Assignment -
Reproduce all the entries precisely.

Material for this exercise -
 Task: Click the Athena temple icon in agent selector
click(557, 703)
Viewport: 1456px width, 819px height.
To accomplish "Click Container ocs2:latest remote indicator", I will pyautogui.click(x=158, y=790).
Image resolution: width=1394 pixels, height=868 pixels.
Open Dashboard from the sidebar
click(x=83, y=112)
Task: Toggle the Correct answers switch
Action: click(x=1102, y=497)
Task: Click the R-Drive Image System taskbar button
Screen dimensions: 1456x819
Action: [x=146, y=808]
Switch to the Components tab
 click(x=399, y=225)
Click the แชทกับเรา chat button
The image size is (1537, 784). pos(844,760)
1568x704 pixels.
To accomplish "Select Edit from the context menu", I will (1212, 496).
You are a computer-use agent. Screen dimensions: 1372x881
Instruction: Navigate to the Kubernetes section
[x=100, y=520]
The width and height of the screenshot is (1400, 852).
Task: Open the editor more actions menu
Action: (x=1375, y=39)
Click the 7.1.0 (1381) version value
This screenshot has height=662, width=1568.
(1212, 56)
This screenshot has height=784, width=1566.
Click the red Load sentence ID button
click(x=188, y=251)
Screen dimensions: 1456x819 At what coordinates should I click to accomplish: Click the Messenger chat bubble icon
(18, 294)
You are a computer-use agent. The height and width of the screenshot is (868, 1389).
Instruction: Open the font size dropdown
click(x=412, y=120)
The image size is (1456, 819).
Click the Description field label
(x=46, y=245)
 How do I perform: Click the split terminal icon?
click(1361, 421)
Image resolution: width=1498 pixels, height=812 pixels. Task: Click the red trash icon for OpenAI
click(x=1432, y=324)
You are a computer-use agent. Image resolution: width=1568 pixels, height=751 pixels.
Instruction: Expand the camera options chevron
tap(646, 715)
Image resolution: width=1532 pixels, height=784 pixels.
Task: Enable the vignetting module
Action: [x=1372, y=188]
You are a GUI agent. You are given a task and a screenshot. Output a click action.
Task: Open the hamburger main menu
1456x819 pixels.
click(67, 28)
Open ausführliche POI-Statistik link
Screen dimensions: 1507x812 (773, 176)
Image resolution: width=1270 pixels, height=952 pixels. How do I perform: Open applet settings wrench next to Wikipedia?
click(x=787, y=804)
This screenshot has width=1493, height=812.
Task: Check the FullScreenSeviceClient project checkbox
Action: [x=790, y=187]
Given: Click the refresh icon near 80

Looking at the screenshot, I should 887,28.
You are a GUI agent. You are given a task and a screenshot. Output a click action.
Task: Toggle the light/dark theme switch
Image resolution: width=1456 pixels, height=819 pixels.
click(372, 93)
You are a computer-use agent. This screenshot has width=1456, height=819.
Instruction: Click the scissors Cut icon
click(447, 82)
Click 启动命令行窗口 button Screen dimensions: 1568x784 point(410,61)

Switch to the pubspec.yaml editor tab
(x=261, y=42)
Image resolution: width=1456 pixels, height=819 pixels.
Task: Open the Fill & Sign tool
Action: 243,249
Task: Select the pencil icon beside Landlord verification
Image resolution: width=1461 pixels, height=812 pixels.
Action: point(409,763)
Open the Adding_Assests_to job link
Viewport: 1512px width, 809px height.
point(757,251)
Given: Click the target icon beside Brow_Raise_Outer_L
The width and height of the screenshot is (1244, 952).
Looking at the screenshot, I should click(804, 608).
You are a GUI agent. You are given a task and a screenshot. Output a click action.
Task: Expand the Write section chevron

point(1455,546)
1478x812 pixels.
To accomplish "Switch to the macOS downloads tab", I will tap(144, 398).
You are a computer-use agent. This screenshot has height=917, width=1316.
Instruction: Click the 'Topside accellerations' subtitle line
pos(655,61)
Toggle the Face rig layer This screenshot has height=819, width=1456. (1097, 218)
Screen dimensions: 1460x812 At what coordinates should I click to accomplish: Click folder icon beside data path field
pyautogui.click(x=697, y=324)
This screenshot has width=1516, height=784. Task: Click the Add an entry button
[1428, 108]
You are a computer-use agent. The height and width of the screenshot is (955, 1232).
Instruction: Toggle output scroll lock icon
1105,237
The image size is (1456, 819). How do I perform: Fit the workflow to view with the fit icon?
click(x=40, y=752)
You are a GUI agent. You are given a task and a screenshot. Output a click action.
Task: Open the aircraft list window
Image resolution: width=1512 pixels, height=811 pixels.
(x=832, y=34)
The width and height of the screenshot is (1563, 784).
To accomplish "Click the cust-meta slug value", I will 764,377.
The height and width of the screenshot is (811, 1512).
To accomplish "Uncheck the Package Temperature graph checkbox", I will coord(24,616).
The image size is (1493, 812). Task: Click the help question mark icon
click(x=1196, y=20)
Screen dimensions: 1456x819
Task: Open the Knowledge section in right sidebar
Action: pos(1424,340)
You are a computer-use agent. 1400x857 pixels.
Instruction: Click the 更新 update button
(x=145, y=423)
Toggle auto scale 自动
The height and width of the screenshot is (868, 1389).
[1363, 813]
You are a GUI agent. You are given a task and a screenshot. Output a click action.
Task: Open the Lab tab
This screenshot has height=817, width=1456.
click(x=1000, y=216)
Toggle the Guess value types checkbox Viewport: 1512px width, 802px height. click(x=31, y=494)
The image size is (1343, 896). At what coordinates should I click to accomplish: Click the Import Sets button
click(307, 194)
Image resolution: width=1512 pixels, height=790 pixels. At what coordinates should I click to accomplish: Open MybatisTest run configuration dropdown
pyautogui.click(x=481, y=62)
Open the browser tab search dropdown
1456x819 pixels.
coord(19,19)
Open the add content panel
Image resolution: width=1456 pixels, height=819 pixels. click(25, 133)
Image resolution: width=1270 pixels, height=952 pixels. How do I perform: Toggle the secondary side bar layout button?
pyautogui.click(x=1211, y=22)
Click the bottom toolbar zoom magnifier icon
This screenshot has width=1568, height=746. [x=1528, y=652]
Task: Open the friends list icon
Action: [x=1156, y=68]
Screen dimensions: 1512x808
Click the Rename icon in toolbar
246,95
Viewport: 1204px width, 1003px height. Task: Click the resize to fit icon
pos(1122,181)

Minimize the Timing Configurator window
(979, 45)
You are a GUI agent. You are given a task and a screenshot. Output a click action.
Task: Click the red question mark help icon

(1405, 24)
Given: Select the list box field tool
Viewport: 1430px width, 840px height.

Your solution -
 Task: Click the Athena temple icon in agent selector
click(557, 703)
Viewport: 1456px width, 819px height.
To accomplish "Click Container ocs2:latest remote indicator", I will pyautogui.click(x=158, y=790).
Image resolution: width=1394 pixels, height=868 pixels.
Open Dashboard from the sidebar
click(x=83, y=112)
Task: Toggle the Correct answers switch
Action: click(x=1102, y=497)
Task: Click the R-Drive Image System taskbar button
Screen dimensions: 1456x819
Action: [x=146, y=808]
Switch to the Components tab
 click(x=399, y=225)
Click the แชทกับเรา chat button
The image size is (1537, 784). pos(844,760)
1568x704 pixels.
To accomplish "Select Edit from the context menu", I will (1212, 496).
You are a computer-use agent. Screen dimensions: 1372x881
Instruction: Navigate to the Kubernetes section
[x=100, y=520]
The width and height of the screenshot is (1400, 852).
Task: Open the editor more actions menu
Action: (x=1375, y=39)
Click the 7.1.0 (1381) version value
This screenshot has height=662, width=1568.
(1212, 56)
This screenshot has height=784, width=1566.
Click the red Load sentence ID button
click(x=188, y=251)
Screen dimensions: 1456x819 At what coordinates should I click to accomplish: Click the Messenger chat bubble icon
(18, 294)
You are a computer-use agent. The height and width of the screenshot is (868, 1389).
Instruction: Open the font size dropdown
click(x=412, y=120)
The image size is (1456, 819).
Click the Description field label
(x=46, y=245)
 How do I perform: Click the split terminal icon?
click(1361, 421)
Image resolution: width=1498 pixels, height=812 pixels. Task: Click the red trash icon for OpenAI
click(x=1432, y=324)
You are a computer-use agent. Image resolution: width=1568 pixels, height=751 pixels.
Instruction: Expand the camera options chevron
tap(646, 715)
Image resolution: width=1532 pixels, height=784 pixels.
Task: Enable the vignetting module
Action: [x=1372, y=188]
You are a GUI agent. You are given a task and a screenshot. Output a click action.
Task: Open the hamburger main menu
1456x819 pixels.
click(67, 28)
Open ausführliche POI-Statistik link
Screen dimensions: 1507x812 (773, 176)
Image resolution: width=1270 pixels, height=952 pixels. How do I perform: Open applet settings wrench next to Wikipedia?
click(x=787, y=804)
This screenshot has width=1493, height=812.
Task: Check the FullScreenSeviceClient project checkbox
Action: [x=790, y=187]
Given: Click the refresh icon near 80

Looking at the screenshot, I should 887,28.
You are a GUI agent. You are given a task and a screenshot. Output a click action.
Task: Toggle the light/dark theme switch
Image resolution: width=1456 pixels, height=819 pixels.
click(372, 93)
You are a computer-use agent. This screenshot has width=1456, height=819.
Instruction: Click the scissors Cut icon
click(447, 82)
Click 启动命令行窗口 button Screen dimensions: 1568x784 point(410,61)

Switch to the pubspec.yaml editor tab
(x=261, y=42)
Image resolution: width=1456 pixels, height=819 pixels.
Task: Open the Fill & Sign tool
Action: 243,249
Task: Select the pencil icon beside Landlord verification
Image resolution: width=1461 pixels, height=812 pixels.
Action: point(409,763)
Open the Adding_Assests_to job link
Viewport: 1512px width, 809px height.
point(757,251)
Given: Click the target icon beside Brow_Raise_Outer_L
The width and height of the screenshot is (1244, 952).
Looking at the screenshot, I should click(804, 608).
You are a GUI agent. You are given a task and a screenshot. Output a click action.
Task: Expand the Write section chevron

point(1455,546)
1478x812 pixels.
To accomplish "Switch to the macOS downloads tab", I will tap(144, 398).
You are a computer-use agent. This screenshot has height=917, width=1316.
Instruction: Click the 'Topside accellerations' subtitle line
pos(655,61)
Toggle the Face rig layer This screenshot has height=819, width=1456. (1097, 218)
Screen dimensions: 1460x812 At what coordinates should I click to accomplish: Click folder icon beside data path field
pyautogui.click(x=697, y=324)
This screenshot has width=1516, height=784. Task: Click the Add an entry button
[1428, 108]
You are a computer-use agent. The height and width of the screenshot is (955, 1232).
Instruction: Toggle output scroll lock icon
1105,237
The image size is (1456, 819). How do I perform: Fit the workflow to view with the fit icon?
click(x=40, y=752)
You are a GUI agent. You are given a task and a screenshot. Output a click action.
Task: Open the aircraft list window
Image resolution: width=1512 pixels, height=811 pixels.
(x=832, y=34)
The width and height of the screenshot is (1563, 784).
To accomplish "Click the cust-meta slug value", I will 764,377.
The height and width of the screenshot is (811, 1512).
To accomplish "Uncheck the Package Temperature graph checkbox", I will coord(24,616).
The image size is (1493, 812). Task: Click the help question mark icon
click(x=1196, y=20)
Screen dimensions: 1456x819
Task: Open the Knowledge section in right sidebar
Action: pos(1424,340)
You are a computer-use agent. 1400x857 pixels.
Instruction: Click the 更新 update button
(x=145, y=423)
Toggle auto scale 自动
The height and width of the screenshot is (868, 1389).
[1363, 813]
You are a GUI agent. You are given a task and a screenshot. Output a click action.
Task: Open the Lab tab
This screenshot has height=817, width=1456.
click(x=1000, y=216)
Toggle the Guess value types checkbox Viewport: 1512px width, 802px height. click(x=31, y=494)
The image size is (1343, 896). At what coordinates should I click to accomplish: Click the Import Sets button
click(307, 194)
Image resolution: width=1512 pixels, height=790 pixels. At what coordinates should I click to accomplish: Open MybatisTest run configuration dropdown
pyautogui.click(x=481, y=62)
Open the browser tab search dropdown
1456x819 pixels.
coord(19,19)
Open the add content panel
Image resolution: width=1456 pixels, height=819 pixels. click(25, 133)
Image resolution: width=1270 pixels, height=952 pixels. How do I perform: Toggle the secondary side bar layout button?
pyautogui.click(x=1211, y=22)
Click the bottom toolbar zoom magnifier icon
This screenshot has width=1568, height=746. [x=1528, y=652]
Task: Open the friends list icon
Action: [x=1156, y=68]
Screen dimensions: 1512x808
Click the Rename icon in toolbar
246,95
Viewport: 1204px width, 1003px height. Task: Click the resize to fit icon
pos(1122,181)

Minimize the Timing Configurator window
(979, 45)
You are a GUI agent. You are given a task and a screenshot. Output a click action.
Task: Click the red question mark help icon

(1405, 24)
Given: Select the list box field tool
Viewport: 1430px width, 840px height.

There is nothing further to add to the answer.